== Document section ==
++++++++

Following is the June installment of “ISIS Redux: The Central Syria Insurgency,” a monthly update on the ongoing attacks by the terrorist group ISIS in central Syria. The May update can be read here, the April update here, and a full background and analysis of ISIS’s resurgence can be read here.
In June, ISIS militants carried out at least 14 attacks killing at least 26 pro-regime fighters in the Homs, Deir Ez Zor, Raqqa, and Hama governorates. An additional attack left three local regime soldiers dead, but it is unclear if this attack was carried out by smugglers or ISIS militants and has therefore been excluded from this month’s data. While both the number of reported deaths and number of attacks are lower than those documented in April and May, June saw the continued geographic expansion of ISIS attacks. This was also the second month in a row in which ISIS carried out at least one high quality* attack in all four provinces in which it is active.
ISIS militants carried out a minimum of four attacks against Syrian regime forces in Hama, twice as many as in either April or May, leaving a total of at least six dead and five wounded. The first of these represents one of ISIS’s most complex attacks to date. On June 10, ISIS militants pushed deep behind regime frontlines and seized two small villages in eastern Hama, killing at least three local regime fighters in the process. Pro-regime militias retook the villages with the support of Russian jets the following day.

++++++++

== Problem to work on ==
Reproduce the whole monthly update on ISIS attacks in central Syria word for word. The records come from a different source than the text above.

++++++++

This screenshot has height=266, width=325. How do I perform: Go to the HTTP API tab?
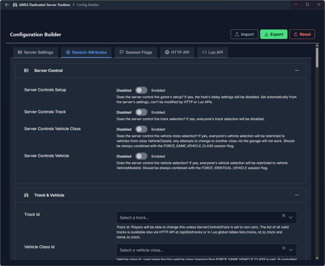[x=177, y=52]
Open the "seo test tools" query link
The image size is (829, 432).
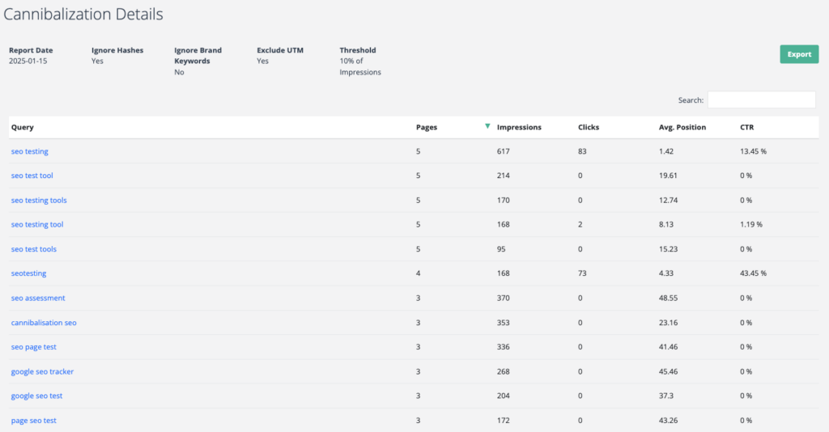pyautogui.click(x=33, y=248)
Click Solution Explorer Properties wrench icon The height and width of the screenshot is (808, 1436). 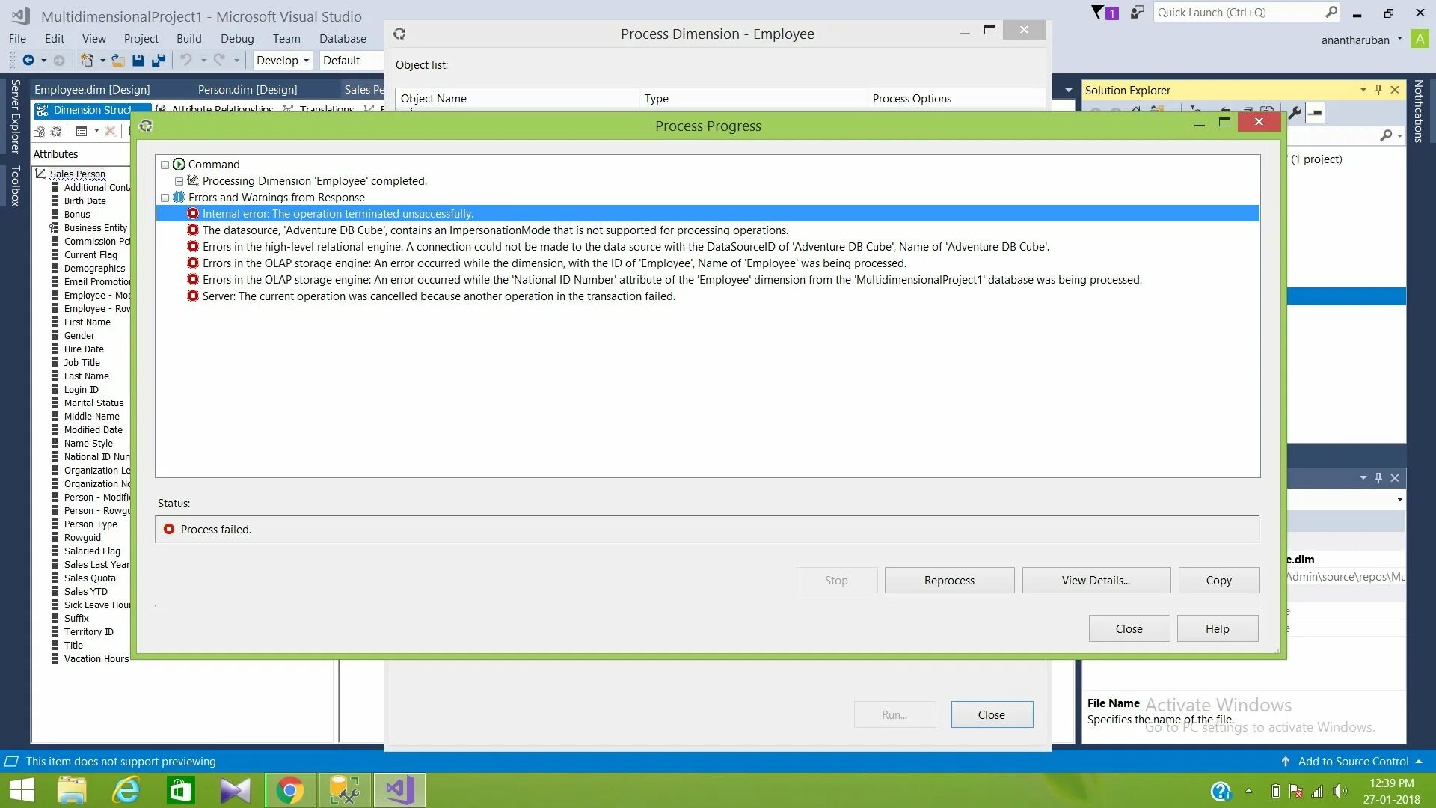click(1295, 113)

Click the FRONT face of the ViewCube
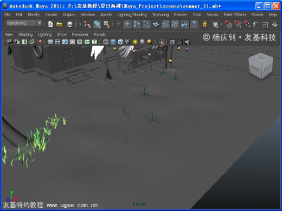click(x=255, y=69)
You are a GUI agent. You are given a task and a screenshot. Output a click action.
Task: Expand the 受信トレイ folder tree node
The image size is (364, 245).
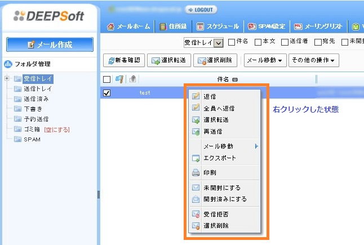[7, 78]
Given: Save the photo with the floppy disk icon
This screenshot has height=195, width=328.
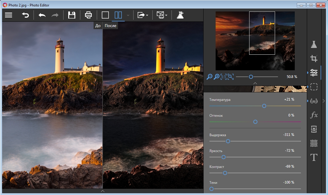Looking at the screenshot, I should (x=71, y=15).
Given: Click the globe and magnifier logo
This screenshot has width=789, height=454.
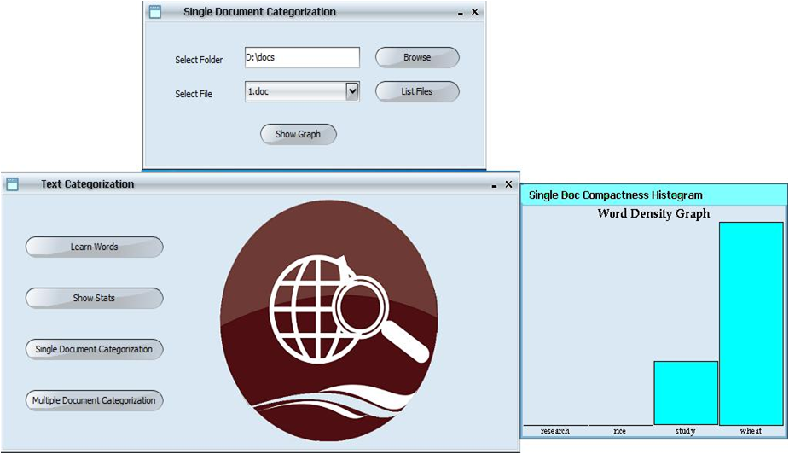Looking at the screenshot, I should point(328,320).
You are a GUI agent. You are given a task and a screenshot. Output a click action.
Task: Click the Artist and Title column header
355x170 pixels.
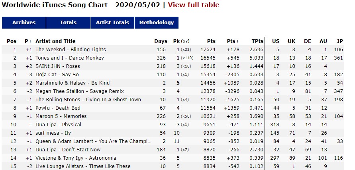55,41
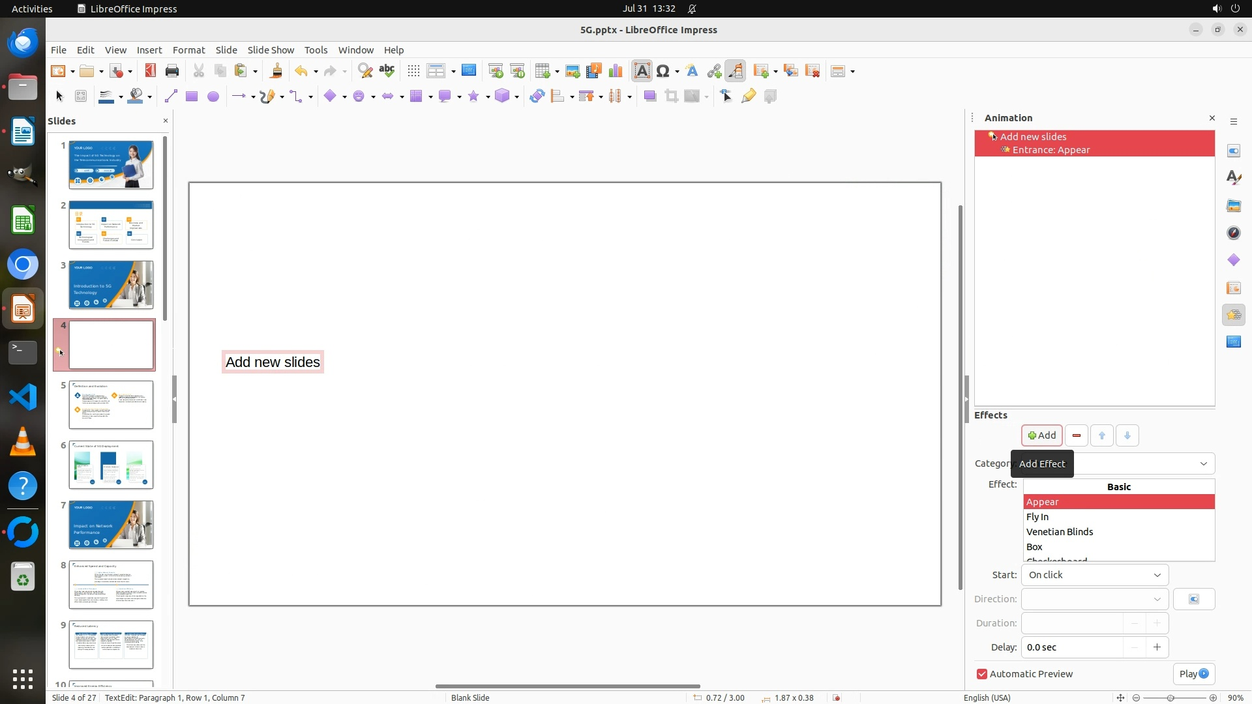Remove the selected animation effect
The image size is (1252, 704).
click(1076, 435)
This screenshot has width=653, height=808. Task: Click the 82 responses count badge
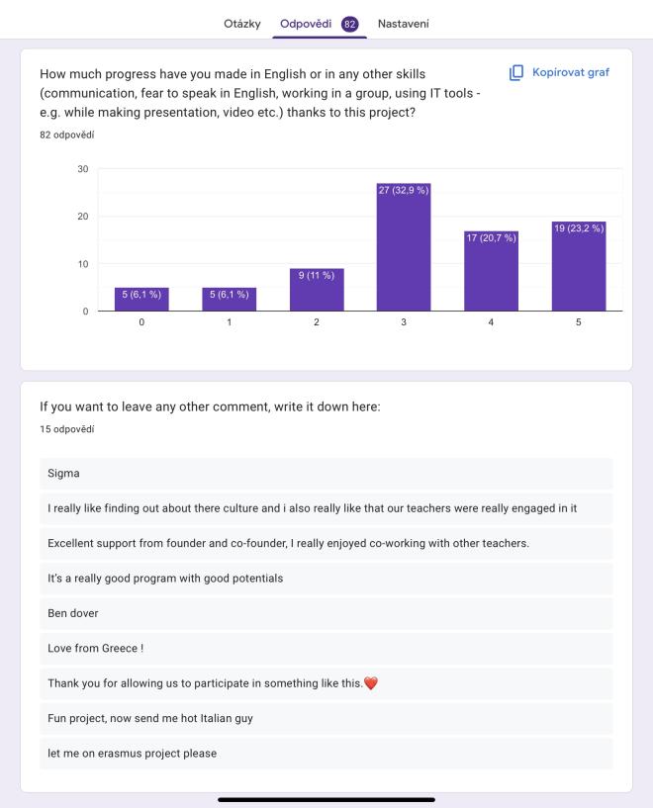[x=349, y=24]
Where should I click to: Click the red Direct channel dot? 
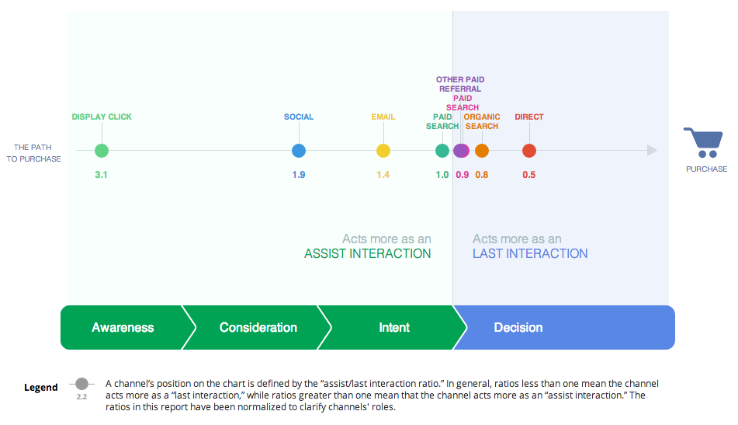pyautogui.click(x=529, y=151)
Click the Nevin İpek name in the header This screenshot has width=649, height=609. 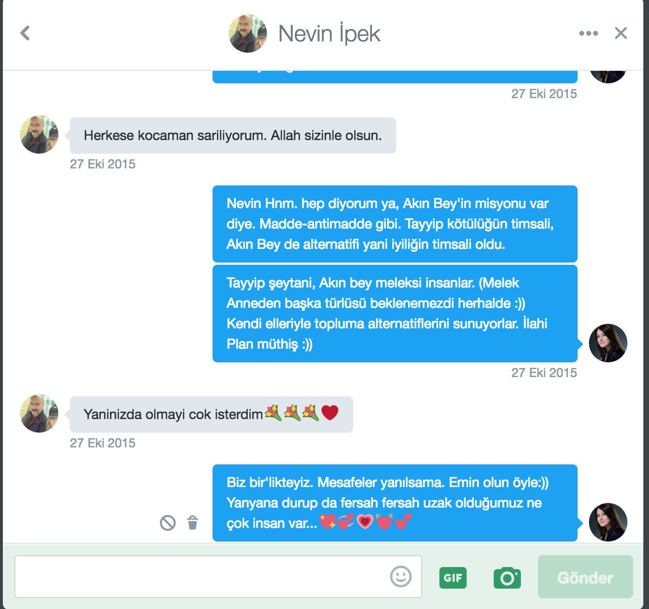329,34
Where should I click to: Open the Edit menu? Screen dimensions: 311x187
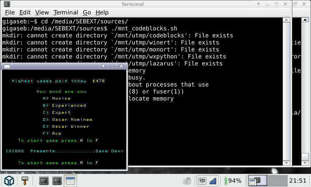tap(25, 12)
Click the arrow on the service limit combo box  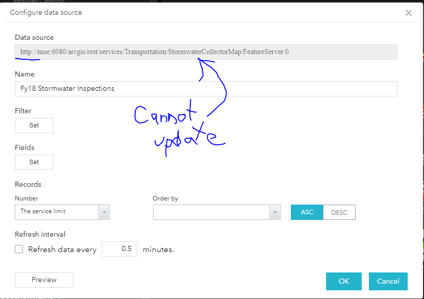pos(105,212)
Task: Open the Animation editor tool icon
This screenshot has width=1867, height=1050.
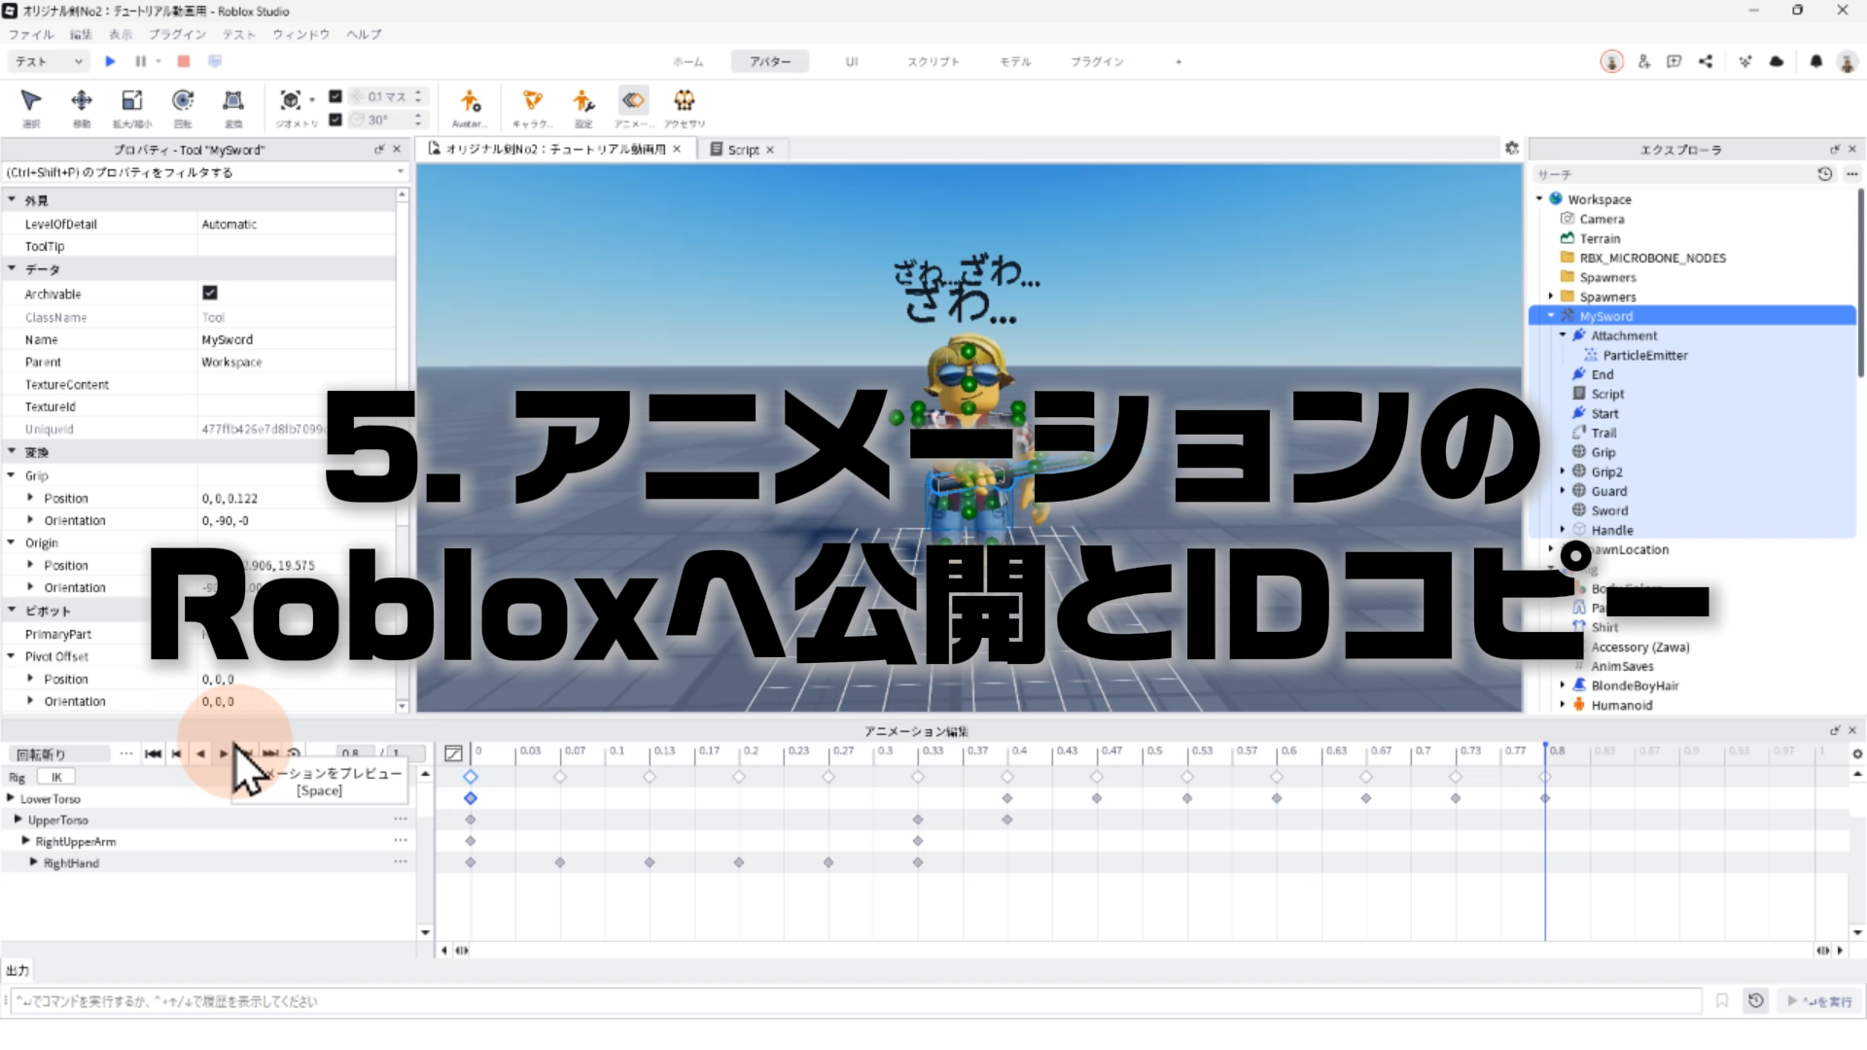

++++++++

== Expected answer ==
Following is the June installment of “ISIS Redux: The Central Syria Insurgency,” a monthly update on the ongoing attacks by the terrorist group ISIS in central Syria. The May update can be read here, the April update here, and a full background and analysis of ISIS’s resurgence can be read here.
In June, ISIS militants carried out at least 14 attacks killing at least 26 pro-regime fighters in the Homs, Deir Ez Zor, Raqqa, and Hama governorates. An additional attack left three local regime soldiers dead, but it is unclear if this attack was carried out by smugglers or ISIS militants and has therefore been excluded from this month’s data. While both the number of reported deaths and number of attacks are lower than those documented in April and May, June saw the continued geographic expansion of ISIS attacks. This was also the second month in a row in which ISIS carried out at least one high quality* attack in all four provinces in which it is active.
ISIS militants carried out a minimum of four attacks against Syrian regime forces in Hama, twice as many as in either April or May, leaving a total of at least six dead and five wounded. The first of these represents one of ISIS’s most complex attacks to date. On June 10, ISIS militants pushed deep behind regime frontlines and seized two small villages in eastern Hama, killing at least three local regime fighters in the process. Pro-regime militias retook the villages with the support of Russian jets the following day.